The Donation Policy sets out, among other things, the areas of the Bank’s involvement in charitable activities. The Bank’s chosen areas for social investment projects are as follows:

• activities for children and young people, including holidays for children and young people, as well as support for their social and living needs
• science, schooling, education and upbringing – especially in the area of financial- and climate education
• health protection and disease prevention
• environmental protection, combating climate changes
• financial support in case of special events in which an employee or a member(s) of his/her family is affected.

We also clarify in the Policy what donations the Bank does not make:

• for political purposes
• which may be regarded as an attempt to influence decisions made by government officials, including in particular donations to organisations that are directly or indirectly linked to government officials
• if they have a business purpose and serve to establish- or maintain a business relationship with a client or business partner of the Bank
• if there are circumstances indicating that the beneficiary has engaged in corruption, bribery or other unethical- or illegal activities
• if the donation could be considered an attempt at corruption or bribery
• to natural persons, with the exception of donations in the case of special events affecting an employee or his/her family member(s)
• to organisations that discriminate against people on the basis of age, race, colour, religious beliefs, gender, disability, sexual orientation or country of origin
• to organisations that are suspected of acting contrary to the values we hold in accordance with the ING Orange Code
• to organisations that do not operate under the Public Benefit Institutions Activity and Voluntary Work Act of 24 April 2003
• to projects aimed at supporting religious worship, faith-based organisations
• to student organisations if the purpose is to finance student trips and/or student events
• to cover the running costs of social organisations, e.g. office operation, service charges, salaries.

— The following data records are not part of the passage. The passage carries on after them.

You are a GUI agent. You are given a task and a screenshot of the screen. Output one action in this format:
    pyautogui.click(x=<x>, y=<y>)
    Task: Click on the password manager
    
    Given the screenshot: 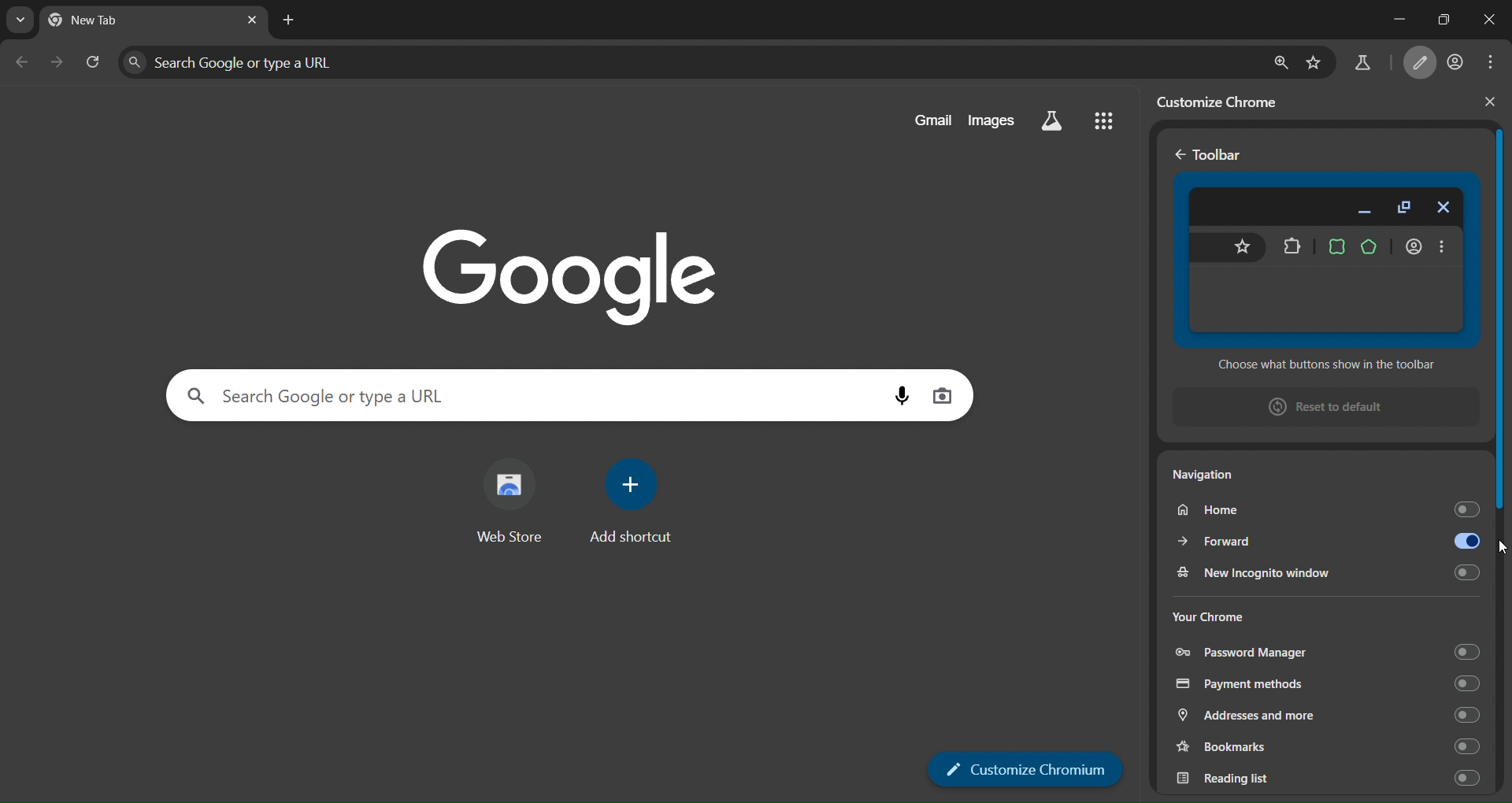 What is the action you would take?
    pyautogui.click(x=1328, y=652)
     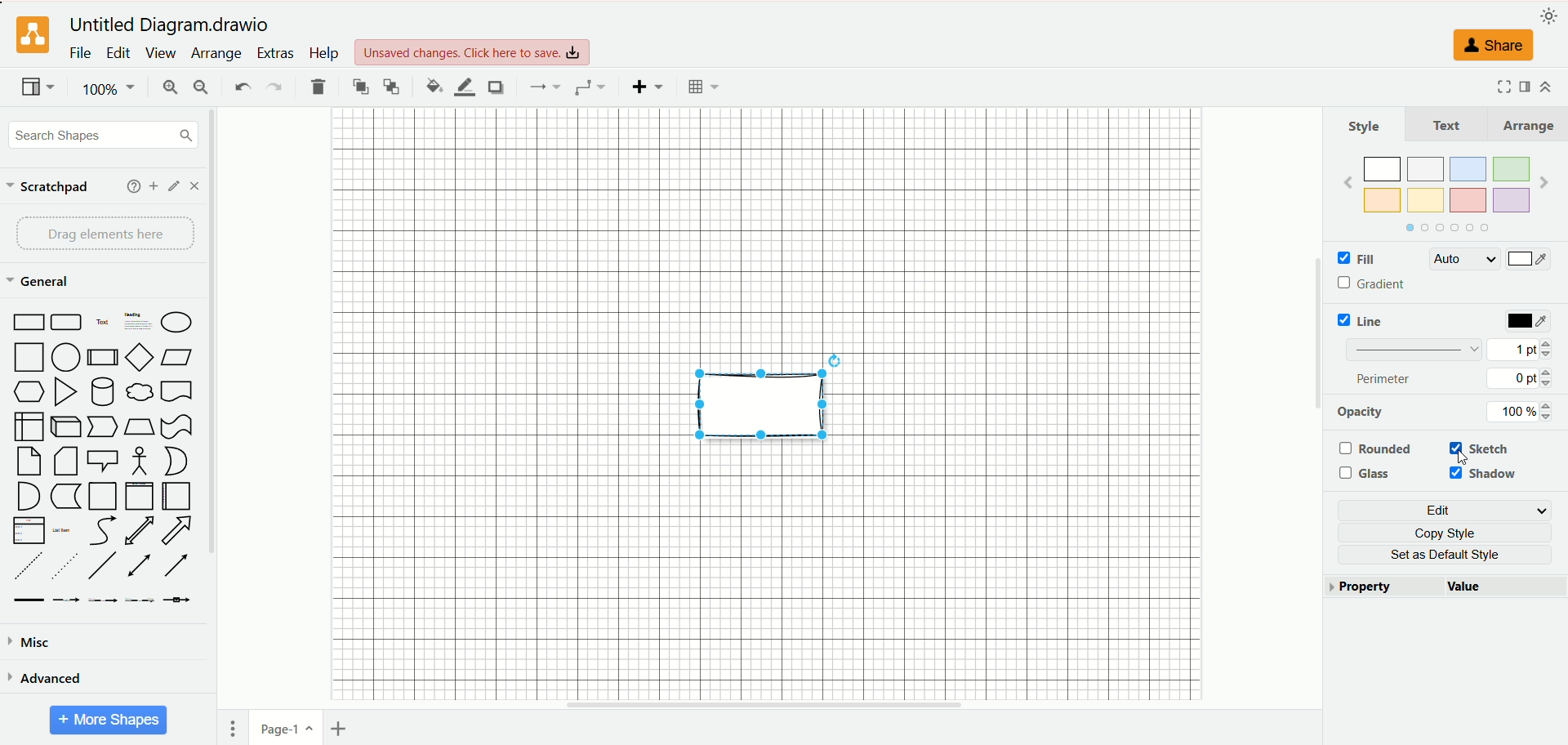 I want to click on shapes, so click(x=102, y=459).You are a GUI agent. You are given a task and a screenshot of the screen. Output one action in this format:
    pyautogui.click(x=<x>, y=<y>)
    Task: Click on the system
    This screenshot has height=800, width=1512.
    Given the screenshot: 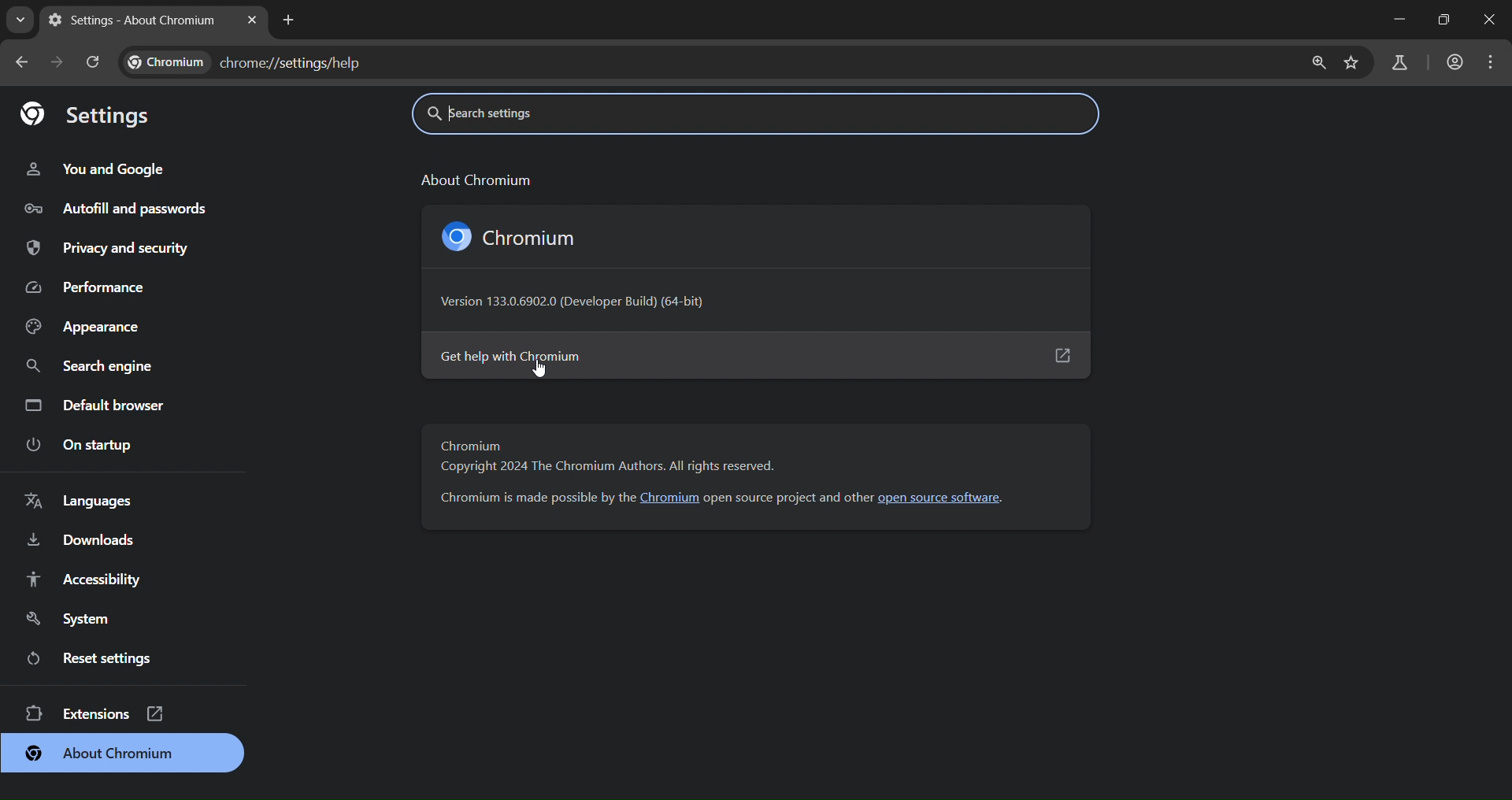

The Donations Policy sets out the roles of the Donations Committee, the Bank Management Board Bureau and the Management Board in the process, the due diligence requirements and the decision-making process. Whenever a charitable donation is made, the Centre of Expertise – Compliance and the Donations Committee (made up of 5 representatives of the Bank) are involved, as well as, depending on the amount, two members of the Bank’s Management Board or the entire Bank Management Board.

Sponsorship Policy

Sponsorship activity, as understood by ING Bank Śląski, is to support  targeted activities (events, ventures, projects) or our own initiatives that implement our strategy and are aimed at promoting the ING brand. The greater and stronger the connection between what we sponsor and how we do it, the greater the value of our brand.

It is very important for us that our values are clear, transparent and consistent with the values of our bidders and suppliers. This builds ING’s reputation as a socially responsible brand.

In order to streamline the process of implementing sponsorship activities, we have established the "Policy of Sponsorship of ING Bank Śląski". This set of rules and guidelines shows us how to properly carry out the process of implementing sponsorship activities in our bank, both based on our strategy and ethical principles, as well as on applicable regulations and laws.